Rewrite the stretch of the essay on Satanic metal from "Works Cited" through "De Capo, 2000.", changing "Works Cited" to "Bibliography".

··· DOCUMENT EXTRACT ···

The West Coast, most notably San Francisco, had begun to see a resurgence of the cultural movements of the disenchanted 1960's and the birthplace of modern Satanism became a hot bed for Sabbath influenced Satanic metal. This new wave of Satanists were much more traditional in appearance and musicianship than their armor clad Black Metal counterparts, but shared the same creative approach to music. Like the Norwegians they would look to the past to find a new road into the future.
The two forefathers of the scene, bands Goatsnake and Burning Witch, sharing the same admiration for Dylan Carlson's unconventional approach to the guitar, coalesced in 1998 to create Sunn 0))) named respectively after the 1970's amplifiers notorious for their thunderous low end. What initially started as an Earth tribute band, the members of Sunn 0))) soon took guitar drone ambiance to a level that made Carlson's compositions seem like structured operandums. Technically Sunn 0))) had taken things back to the bare essentials resembling Robert Johnson more so than Black Sabbath or any other obvious correlation. Like Johnson, the guitar is the primary instrument and all songs are recorded live, a technique that is almost completely absent in the technologically advanced music industry of today. Sunn 0)))'s disgustingly detuned guitar invocations are more like a carefully crafted and channeled audio earthquake than a musical composition and it is rumored the frequencies of their only two live appearances sent some innocent onlookers running for the bathroom. The melodies found in Johnson's music are absent, but the tone of the earthly odes that he pioneered are ever present, yet redefined. The sonic difference is obtrusive, but as Johnson's rural world of the Mississippi Delta lay almost untouched by technology's toxic disease, the current state of the West Coast is a grossly obvious example of man's infliction on the Earth. As Johnson stood at the crossroads and felt the "hell hound" on his tail, the members of Sunn 0))) can drive down Interstate 5 and notice a similar gloom in the smog ridden sky. Sunn 0)))'s music is not simply the next step, but a dirge for the Earth and for metal. The primitiveness of their emissions destroy the conventional structure of the genre and this delineation from the traditional opens the door for the next pioneers, whoever they may be, but surely the Devil will be the driver at the reigns.
Works Cited
Baddeley, Gavin. Lucifer Rising: Sin, Devil Worship, & Rock n' Roll. London: Plexus, 1999.
Clemens, Samuel (Mark Twain). "Life on the Mississippi." A College Book of American Literature. Ed. Milton Ellis. New York: American Book Company, 1940 (743-752).
La Vey, Anton. The Satanic Bible. New York: Avon Books, 1969.
Moynihan, Michael and Didrik Soderlind. Lords of Chaos: The Bloody Rise of the Satanic Metal Underground. Venice, CA: Feral House, 1998.
Weinstein, Deena. Heavy Metal: The Music and Its Culture. De Capo, 2000.

··· SOURCE INFORMATION ···

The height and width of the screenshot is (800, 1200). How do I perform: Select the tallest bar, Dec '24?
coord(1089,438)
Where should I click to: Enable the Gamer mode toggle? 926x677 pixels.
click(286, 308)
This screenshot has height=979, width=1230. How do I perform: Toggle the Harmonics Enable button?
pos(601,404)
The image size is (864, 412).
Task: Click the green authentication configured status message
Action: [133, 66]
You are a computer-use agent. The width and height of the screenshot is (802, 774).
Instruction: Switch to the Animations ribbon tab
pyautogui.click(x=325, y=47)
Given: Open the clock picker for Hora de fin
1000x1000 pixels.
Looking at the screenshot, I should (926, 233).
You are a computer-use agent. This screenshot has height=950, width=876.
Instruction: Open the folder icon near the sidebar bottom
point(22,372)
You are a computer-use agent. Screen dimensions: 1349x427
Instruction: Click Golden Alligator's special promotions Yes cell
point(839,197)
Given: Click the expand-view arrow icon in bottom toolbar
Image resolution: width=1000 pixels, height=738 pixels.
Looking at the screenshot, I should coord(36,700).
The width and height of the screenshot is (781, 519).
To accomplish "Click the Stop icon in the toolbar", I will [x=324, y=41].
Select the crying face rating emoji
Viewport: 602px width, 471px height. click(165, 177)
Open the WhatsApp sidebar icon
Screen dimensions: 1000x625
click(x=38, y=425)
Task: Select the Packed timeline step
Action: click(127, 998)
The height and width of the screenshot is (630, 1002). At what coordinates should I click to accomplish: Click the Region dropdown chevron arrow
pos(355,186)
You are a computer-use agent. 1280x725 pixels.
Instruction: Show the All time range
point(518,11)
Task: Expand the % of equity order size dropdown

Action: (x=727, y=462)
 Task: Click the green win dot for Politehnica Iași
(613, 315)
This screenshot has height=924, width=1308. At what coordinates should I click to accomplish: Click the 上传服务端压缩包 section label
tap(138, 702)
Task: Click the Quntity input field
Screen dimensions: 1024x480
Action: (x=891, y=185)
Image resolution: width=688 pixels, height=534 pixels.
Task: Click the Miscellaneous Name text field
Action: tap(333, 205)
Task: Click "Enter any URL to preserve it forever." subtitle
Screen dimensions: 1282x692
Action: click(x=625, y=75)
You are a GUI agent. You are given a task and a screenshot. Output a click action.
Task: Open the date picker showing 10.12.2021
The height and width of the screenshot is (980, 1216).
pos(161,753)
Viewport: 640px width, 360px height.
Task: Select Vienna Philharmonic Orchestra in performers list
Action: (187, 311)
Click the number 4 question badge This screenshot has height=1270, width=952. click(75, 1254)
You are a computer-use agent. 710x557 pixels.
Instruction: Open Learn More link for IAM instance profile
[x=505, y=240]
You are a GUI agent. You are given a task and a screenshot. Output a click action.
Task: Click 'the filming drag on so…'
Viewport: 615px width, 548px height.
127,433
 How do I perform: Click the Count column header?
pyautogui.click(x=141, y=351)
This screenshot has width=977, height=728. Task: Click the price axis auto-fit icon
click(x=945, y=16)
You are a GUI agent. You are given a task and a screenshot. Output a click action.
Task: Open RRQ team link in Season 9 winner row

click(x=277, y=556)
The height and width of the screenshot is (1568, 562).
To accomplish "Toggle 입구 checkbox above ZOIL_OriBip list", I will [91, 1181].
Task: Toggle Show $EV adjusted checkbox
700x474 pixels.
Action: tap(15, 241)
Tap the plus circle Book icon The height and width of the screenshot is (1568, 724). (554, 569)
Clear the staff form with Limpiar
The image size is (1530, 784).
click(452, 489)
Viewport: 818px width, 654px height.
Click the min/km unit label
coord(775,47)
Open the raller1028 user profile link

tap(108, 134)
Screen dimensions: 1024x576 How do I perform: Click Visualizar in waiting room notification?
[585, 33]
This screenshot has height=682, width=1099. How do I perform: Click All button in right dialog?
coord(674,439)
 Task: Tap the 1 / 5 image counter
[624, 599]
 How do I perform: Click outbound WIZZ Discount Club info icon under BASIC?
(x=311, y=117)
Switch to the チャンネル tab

···

* _EXERCISE OUTPUT_:
Bibliography
Baddeley, Gavin. Lucifer Rising: Sin, Devil Worship, & Rock n' Roll. London: Plexus, 1999.
Clemens, Samuel (Mark Twain). "Life on the Mississippi." A College Book of American Literature. Ed. Milton Ellis. New York: American Book Company, 1940 (743-752).
La Vey, Anton. The Satanic Bible. New York: Avon Books, 1969.
Moynihan, Michael and Didrik Soderlind. Lords of Chaos: The Bloody Rise of the Satanic Metal Underground. Venice, CA: Feral House, 1998.
Weinstein, Deena. Heavy Metal: The Music and Its Culture. De Capo, 2000.